DeAnna Price breaks 80-meter barrier to hammer into history at Olympic Track and Field Trials
06/28/2021 | 10:06:00 | Track and Field
EUGENE, Oregon — DeAnna Price started her season by breaking her own American record in the hammer throw and felt like it would be smooth sailing into the U.S. Olympic Team Trials — Track & Field. Instead, it's been a harrowing journey to the top of the Hayward Field podium. Ultimately she came out on top, breaking the meet record twice and the American record twice to land on her second Olympic team.
All five of Price's legal throws would have won the competition, but her longest, an 80.31-meter (263 feet, 6 inches) heave in the fifth round, put her in rarefied air. The reigning world champion became just the second woman ever to throw the 4-kilogram (8.8-pound) ball-and-chain over 80 meters. Anita Wlodarczyk of Poland holds the world record at 82.98 (272-3) and has 18 of history's 20 longest throws. Price now has the No. 7 performance.

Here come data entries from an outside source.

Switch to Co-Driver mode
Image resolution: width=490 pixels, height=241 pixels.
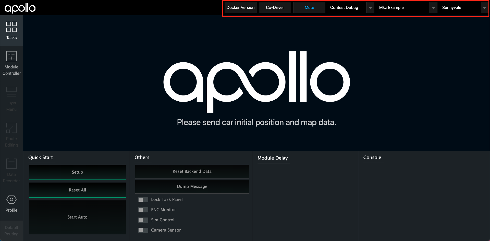(275, 8)
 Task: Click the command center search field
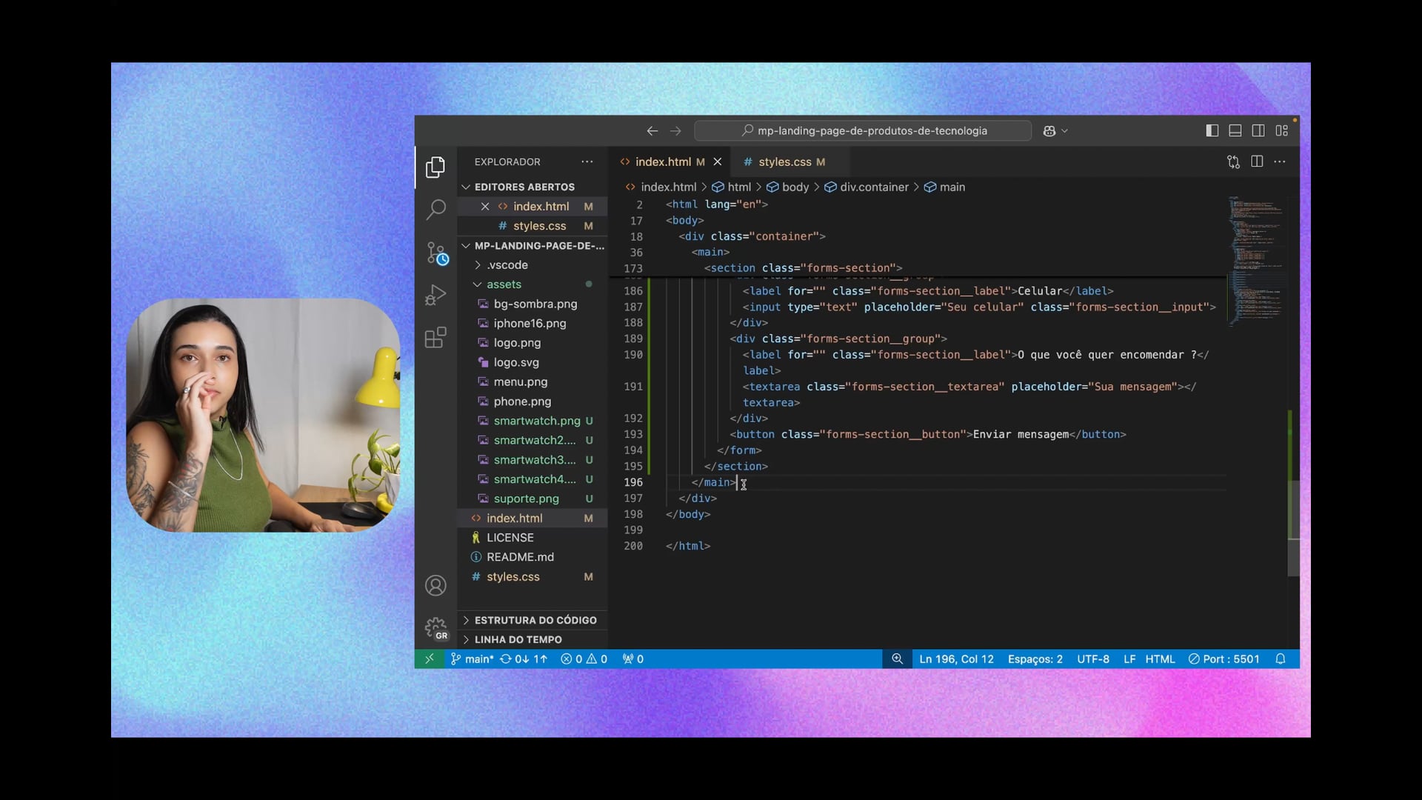tap(863, 130)
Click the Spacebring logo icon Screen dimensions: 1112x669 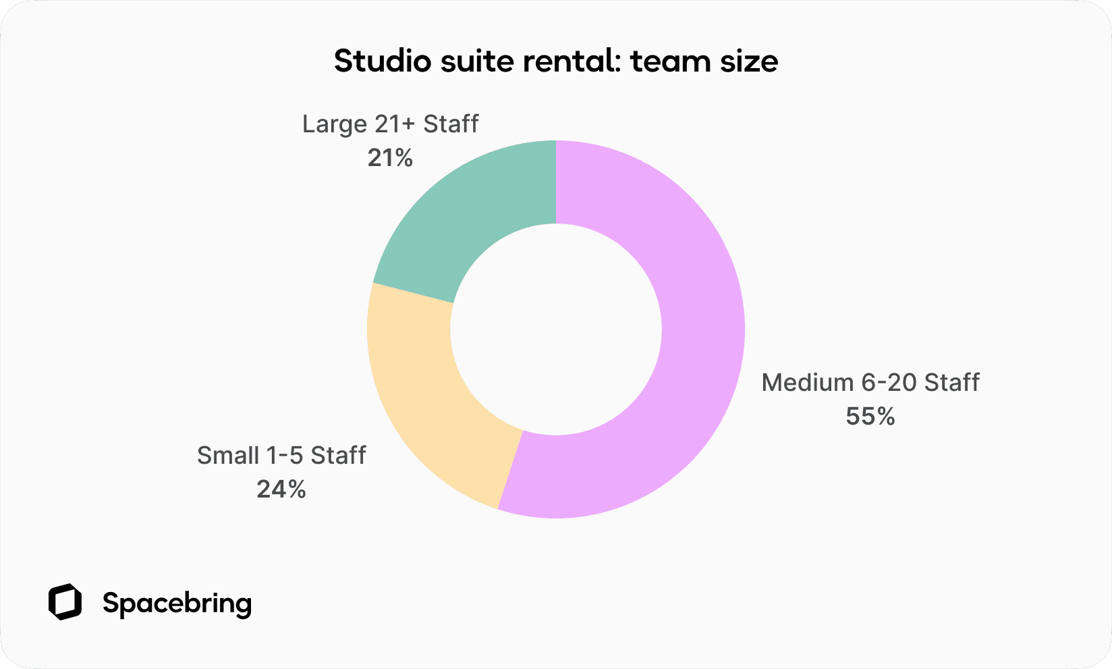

Brooke Anderson (77.72/255-0) and Gwen Berry (73.50/241-2) joined Price on the medal stand and will make up the rest of the team for the Olympic Games Tokyo 2020. Price and Berry were teammates at the Olympic Games Rio 2016. Price finished eighth, while Berry did not qualify for the final.
After throwing at the USATF Grand Prix at Hayward in April, Price returned home to Carbondale, Illinois, and struggled with a mysterious illness — she says it wasn't Covid-19 — that wreaked havoc on her digestive system. Compounded by a recent diagnosis of celiac disease, she lost at 10 to 12 pounds and suffered from severe inflammation all over her body.
"I was miserable," she said. "Honestly there were points when I was looking at my husband [and asking], 'how am I going to make this team?'"
Physical therapy, massage therapy, a strict diet and encouragement from her husband and coach, J.C. Lambert, helped her get back on her feet.
"It took me a month and a half to two months to come out of whatever was shaking me," she said. "It's been challenging, but my body is finally feeling better."
That's an understatement. She opened the competition with a meet record 77.82, breaking the 77.10 she had hit in Thursday's qualifying round, followed up with another meet record (78.51) in the second round. In the third frame, she threw 79.98 (262-5) to topple the American record she had set back in April (78.60). After a foul came her 80-meter breakthrough in round five.
"I don't even know what my final mark was," Price said more than an hour later. "I only saw 8-0 [on the scoreboard]. I was like, 'I threw over 80 meters!' It's insane."
Her sixth throw was "only" 78.16, a mark that just one other American (Anderson) has ever reached.
Now that Price has broken through the 80-meter barrier, the world record is on her mind.
"It is on my white board. It is definitely in the sights," she said. "Today it didn't even feel like a really good throw, and that's where it kinda gets crazy when you know there's more in the tank."